Walk Like An Egyptian Part 5

Egyptian Navy MEKO A-200 frigate Al-Aziz. TKMS

SHAH ALAM: Walk Like An Egyptian Part 5. The Egyptian Navy took delivery on October 14, the first of four MEKO A-200 frigate from German shipbuilder, Thyssenkrupp Marine Systems (TKMS). Four ships were ordered in 2018, with the first three units produced in Germany and the fourth vessel built by Alexandria Shipyard in Egypt.

According to TKMS, the frigate Al-Aziz was accepted by the Egyptian Navy after only 38 months of the contract becoming effective. Apart from Al Aziz, the second MEKO frigate was named at the same ceremony, Al Qadeer.

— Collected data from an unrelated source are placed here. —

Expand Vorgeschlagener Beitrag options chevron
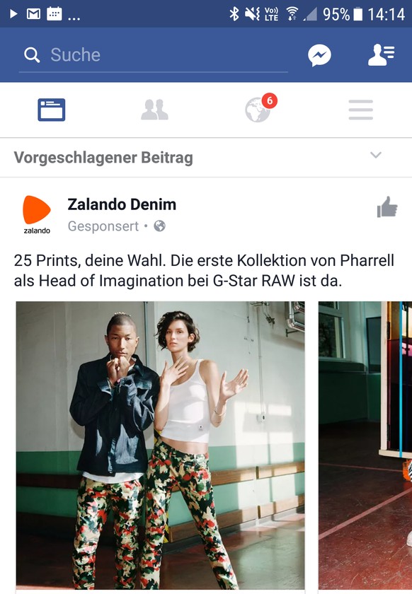This screenshot has height=594, width=412. click(x=376, y=155)

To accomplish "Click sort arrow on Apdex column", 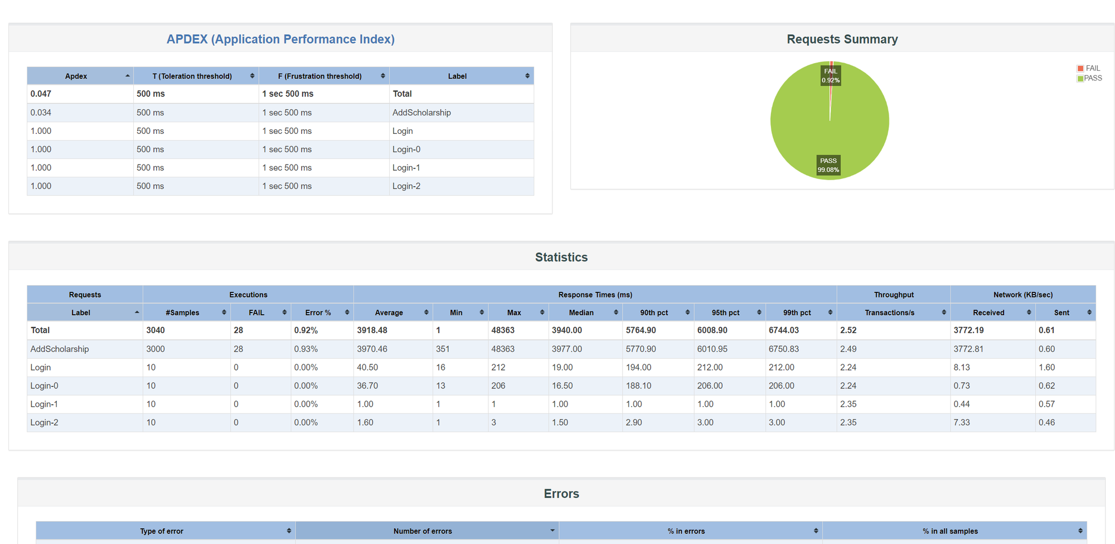I will (x=128, y=76).
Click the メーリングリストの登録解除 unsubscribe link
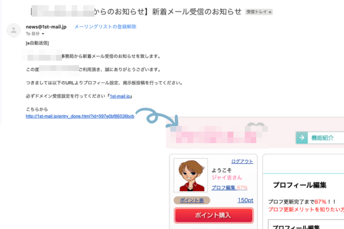 click(105, 27)
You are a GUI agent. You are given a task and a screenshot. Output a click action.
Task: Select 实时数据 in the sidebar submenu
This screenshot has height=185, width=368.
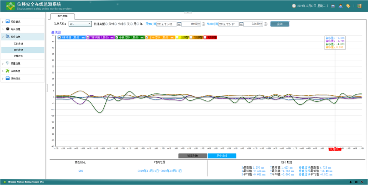tap(18, 44)
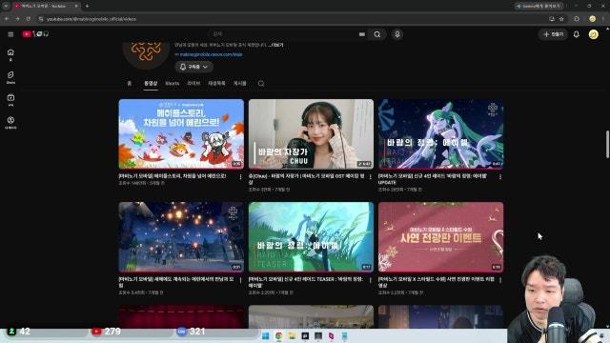The height and width of the screenshot is (343, 610).
Task: Search within channel using magnifier icon
Action: pos(261,83)
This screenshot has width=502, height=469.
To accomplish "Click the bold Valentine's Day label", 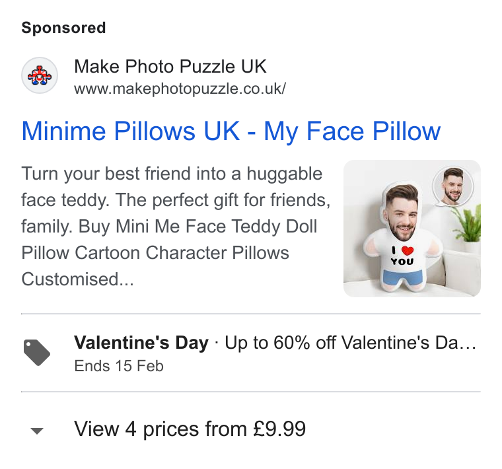I will pyautogui.click(x=141, y=343).
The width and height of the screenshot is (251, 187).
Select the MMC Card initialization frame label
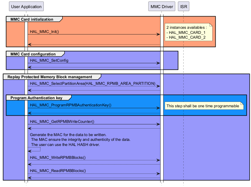[32, 19]
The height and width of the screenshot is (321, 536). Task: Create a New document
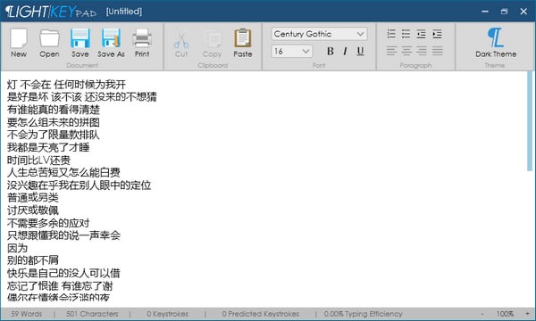19,43
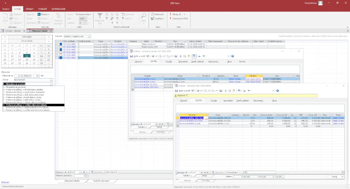The height and width of the screenshot is (189, 350).
Task: Open the ZAK-2026-00032 link in the Zakázka column
Action: click(x=253, y=79)
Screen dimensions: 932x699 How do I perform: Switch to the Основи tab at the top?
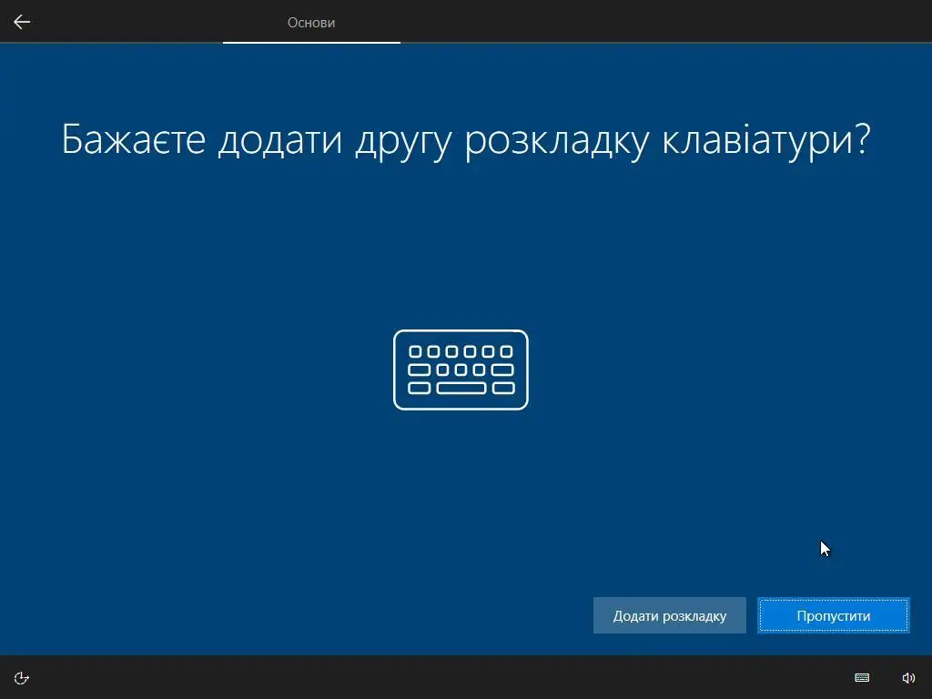(311, 23)
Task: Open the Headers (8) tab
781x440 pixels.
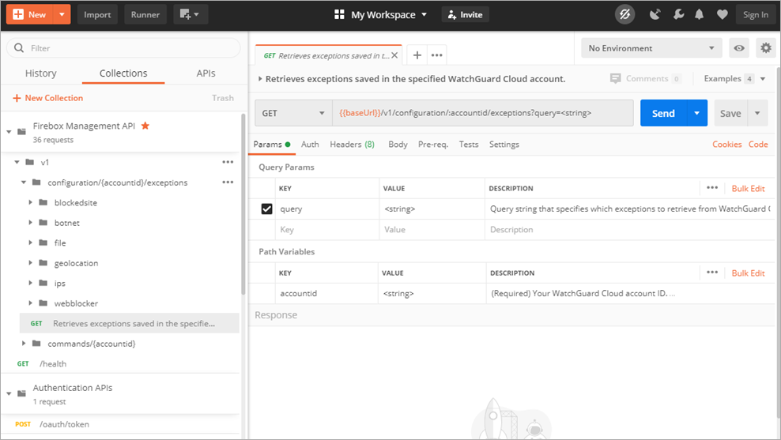Action: pyautogui.click(x=352, y=145)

Egyptian Navy MEKO A-200 frigate Al-Aziz. TKMS

After short but intensive negotiations that started in May 2018, the contract for the four frigates was signed in September 2018, with the project work formally starting in August 2019. First steel cutting was already in September 2019 and the launching of the first-of-class took place in April 2021. In July 2021 Al Aziz was named, and on October 14 she was handed over.
ENS El Fateh. Naval Group

From the above, it appears that the Egyptian Navy has beaten the RMN to the punch, twice. First it was the Gowind corvettes and now the MEKO frigates. Furthermore, it is likely all four MEKO frigates will be in commissioned into the Egyptian Navy earlier than our own LCS.
Egyptian Gowind 2500 undergoing sea trials.

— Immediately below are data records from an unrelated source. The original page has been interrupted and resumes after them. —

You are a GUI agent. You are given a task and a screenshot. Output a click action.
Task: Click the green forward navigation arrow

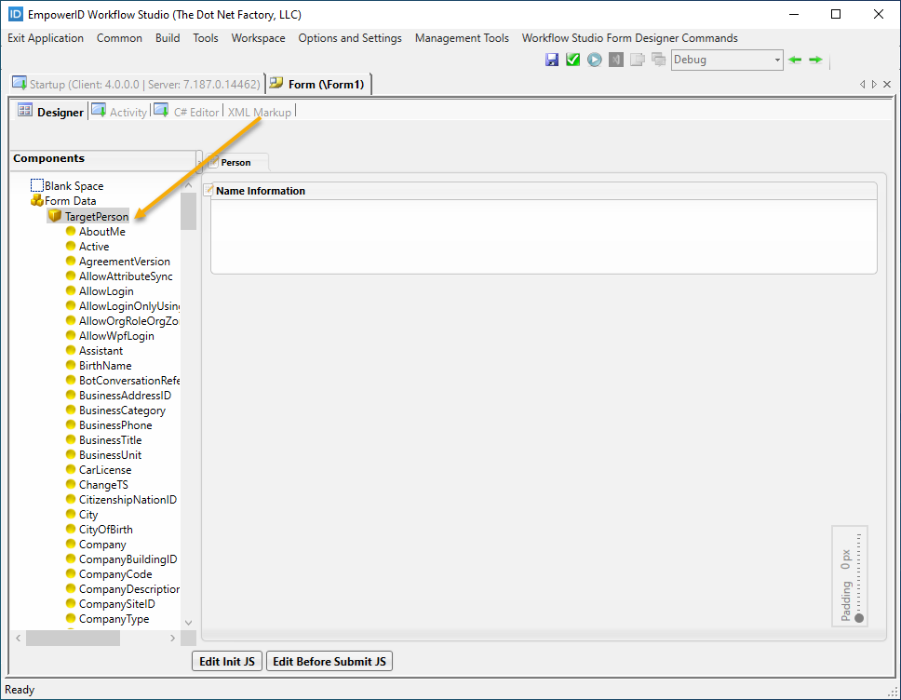814,59
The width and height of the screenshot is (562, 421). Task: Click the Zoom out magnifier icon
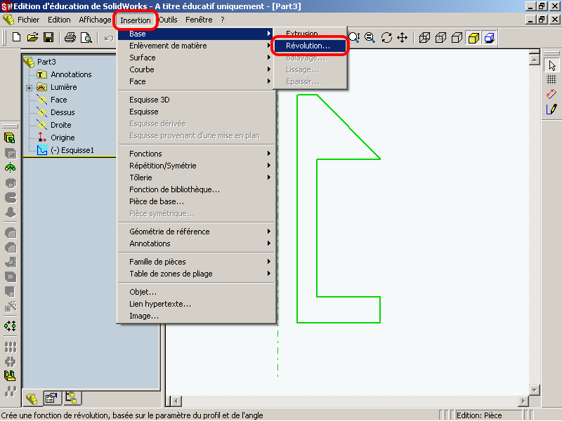(x=370, y=38)
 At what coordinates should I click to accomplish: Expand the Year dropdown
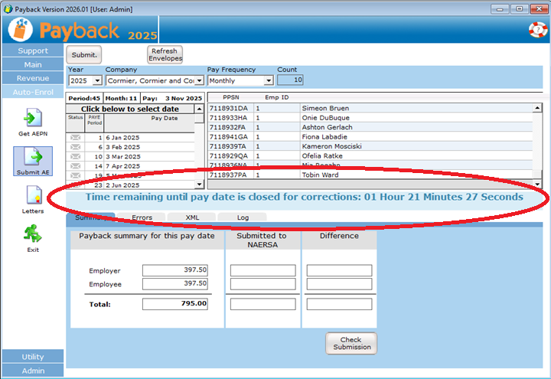[x=97, y=80]
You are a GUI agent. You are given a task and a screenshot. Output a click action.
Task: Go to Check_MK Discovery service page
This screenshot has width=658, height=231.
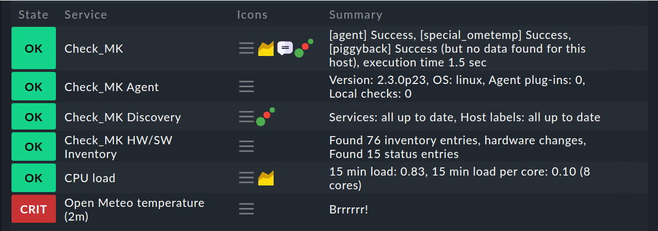click(122, 117)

Shephard reports that the four MEKO frigates cost some US$2.5 billion (RM11.8 billion) which was the cost of the LCS in 2019. No one knows how much the LCS will cost when all ships are delivered in the navy. The most recent press release from the Defence Ministry stated that the Boustead Naval Shipyard Sdn Bhd will be negotiating with Naval Group for the determine the cost of contract between both companies (which is not the cost of the whole project).
A CGI of the Belharra/FDI frigate for the French Navy. Naval Group.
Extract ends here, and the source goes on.